Internautes de tous les pays...

Lire aussi l'analyse du groupe de travail "voiries électroniques" de l'ADES
et l'interview de Jean-Edouard Mazille dans ce numéro

L'Association des utilisateurs d'Internet (AUI) regroupe au plan national non seulement des spécialistes, mais aussi des utilisateurs de tous horizons de ce nouveau média. Créée en 1996, elle est présidée par Meryem Marzouki qui utilise Internet depuis 1987. Interview.

Le Rouge et le Vert : Quels sont les objectifs de l'AUI ?

Meryem Marzouki : Notre objectif principal est la démocratisation de l'accès à Internet, faire de ce média un moyen d'expression de la citoyenneté. Cela se traduit par des actions sur l'infrastructure pour faire baisser les coûts, sur la liberté d'expression et sur l'absence de régulation administrative qui serait plus restrictive que la loi. Nous participons à la réflexion sur un processus d'autorégulation par les acteurs eux-mêmes, pour éviter qu'elle ne soit exercée que par les fournisseurs et les grosses sociétés commerciales.

Le R et le V : L'accès à Internet suppose des moyens financiers mais aussi des moyens culturels. Ne dit-on pas qu'Internet est réservé à une élite ?

[Entrées extraites]
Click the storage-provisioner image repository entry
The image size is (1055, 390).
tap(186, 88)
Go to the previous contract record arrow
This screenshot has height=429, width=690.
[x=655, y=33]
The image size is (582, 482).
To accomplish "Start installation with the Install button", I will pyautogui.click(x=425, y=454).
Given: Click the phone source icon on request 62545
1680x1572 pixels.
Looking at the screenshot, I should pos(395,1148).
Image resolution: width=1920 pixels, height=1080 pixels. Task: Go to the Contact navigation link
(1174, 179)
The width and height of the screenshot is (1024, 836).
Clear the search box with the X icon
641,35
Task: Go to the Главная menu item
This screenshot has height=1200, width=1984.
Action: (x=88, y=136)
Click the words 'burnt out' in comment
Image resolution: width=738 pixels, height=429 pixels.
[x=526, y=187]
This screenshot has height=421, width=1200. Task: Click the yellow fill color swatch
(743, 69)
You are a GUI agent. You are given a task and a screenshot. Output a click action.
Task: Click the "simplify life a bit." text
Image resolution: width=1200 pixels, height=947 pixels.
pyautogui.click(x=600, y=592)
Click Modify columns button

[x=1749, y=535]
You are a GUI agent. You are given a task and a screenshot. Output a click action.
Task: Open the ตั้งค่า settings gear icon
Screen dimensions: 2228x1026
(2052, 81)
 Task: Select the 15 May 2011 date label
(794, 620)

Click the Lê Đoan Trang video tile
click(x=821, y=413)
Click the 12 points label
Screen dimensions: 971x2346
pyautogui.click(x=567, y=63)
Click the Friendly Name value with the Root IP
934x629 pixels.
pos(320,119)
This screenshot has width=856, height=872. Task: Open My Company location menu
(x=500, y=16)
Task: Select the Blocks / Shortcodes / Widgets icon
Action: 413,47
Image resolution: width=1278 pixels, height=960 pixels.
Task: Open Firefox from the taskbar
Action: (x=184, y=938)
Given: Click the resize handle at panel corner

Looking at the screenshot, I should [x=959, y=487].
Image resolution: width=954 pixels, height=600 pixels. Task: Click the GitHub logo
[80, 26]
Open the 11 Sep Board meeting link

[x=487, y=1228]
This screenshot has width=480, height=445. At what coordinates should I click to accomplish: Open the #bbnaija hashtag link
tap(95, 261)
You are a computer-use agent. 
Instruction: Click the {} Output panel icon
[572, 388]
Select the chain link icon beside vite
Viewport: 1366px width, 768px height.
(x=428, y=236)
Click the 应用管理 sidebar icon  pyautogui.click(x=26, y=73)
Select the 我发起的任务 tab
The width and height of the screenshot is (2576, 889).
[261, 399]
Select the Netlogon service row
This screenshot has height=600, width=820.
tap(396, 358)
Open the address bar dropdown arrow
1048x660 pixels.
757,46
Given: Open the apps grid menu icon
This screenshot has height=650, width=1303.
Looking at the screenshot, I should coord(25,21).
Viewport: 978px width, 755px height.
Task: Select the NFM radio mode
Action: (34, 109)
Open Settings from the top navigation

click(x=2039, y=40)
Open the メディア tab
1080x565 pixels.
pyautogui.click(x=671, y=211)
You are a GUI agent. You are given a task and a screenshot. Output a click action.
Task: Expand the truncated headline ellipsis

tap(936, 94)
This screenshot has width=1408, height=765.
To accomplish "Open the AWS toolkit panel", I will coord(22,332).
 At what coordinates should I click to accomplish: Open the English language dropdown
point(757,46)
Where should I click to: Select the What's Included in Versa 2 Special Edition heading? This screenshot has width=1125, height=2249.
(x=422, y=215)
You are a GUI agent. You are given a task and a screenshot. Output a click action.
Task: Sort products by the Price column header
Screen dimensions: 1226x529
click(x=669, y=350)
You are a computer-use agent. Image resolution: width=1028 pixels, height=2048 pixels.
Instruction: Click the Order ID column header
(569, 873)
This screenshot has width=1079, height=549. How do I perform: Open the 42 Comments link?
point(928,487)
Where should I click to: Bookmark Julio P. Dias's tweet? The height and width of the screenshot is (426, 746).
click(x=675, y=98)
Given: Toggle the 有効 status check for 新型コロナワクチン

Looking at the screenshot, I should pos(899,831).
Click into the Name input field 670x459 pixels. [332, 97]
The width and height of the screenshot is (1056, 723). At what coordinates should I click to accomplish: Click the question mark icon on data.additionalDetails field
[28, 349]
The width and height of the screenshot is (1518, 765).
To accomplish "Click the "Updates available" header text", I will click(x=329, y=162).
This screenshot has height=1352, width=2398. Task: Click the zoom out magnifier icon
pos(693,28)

[Consigne 1] Énumérez les domaines d'action de l'AUI que cite l'interview.
[Consigne 2] Recopiez, s'il vous plaît, le passage de l'interview allant de « Internautes de tous » jusqu'à « depuis 1987. Interview. ».

[Réponse attendue 1]
- l'infrastructure, pour faire baisser les coûts
- la liberté d'expression
- l'absence de régulation administrative qui serait plus restrictive que la loi

[Réponse attendue 2]
Internautes de tous les pays...

Lire aussi l'analyse du groupe de travail "voiries électroniques" de l'ADES
et l'interview de Jean-Edouard Mazille dans ce numéro

L'Association des utilisateurs d'Internet (AUI) regroupe au plan national non seulement des spécialistes, mais aussi des utilisateurs de tous horizons de ce nouveau média. Créée en 1996, elle est présidée par Meryem Marzouki qui utilise Internet depuis 1987. Interview.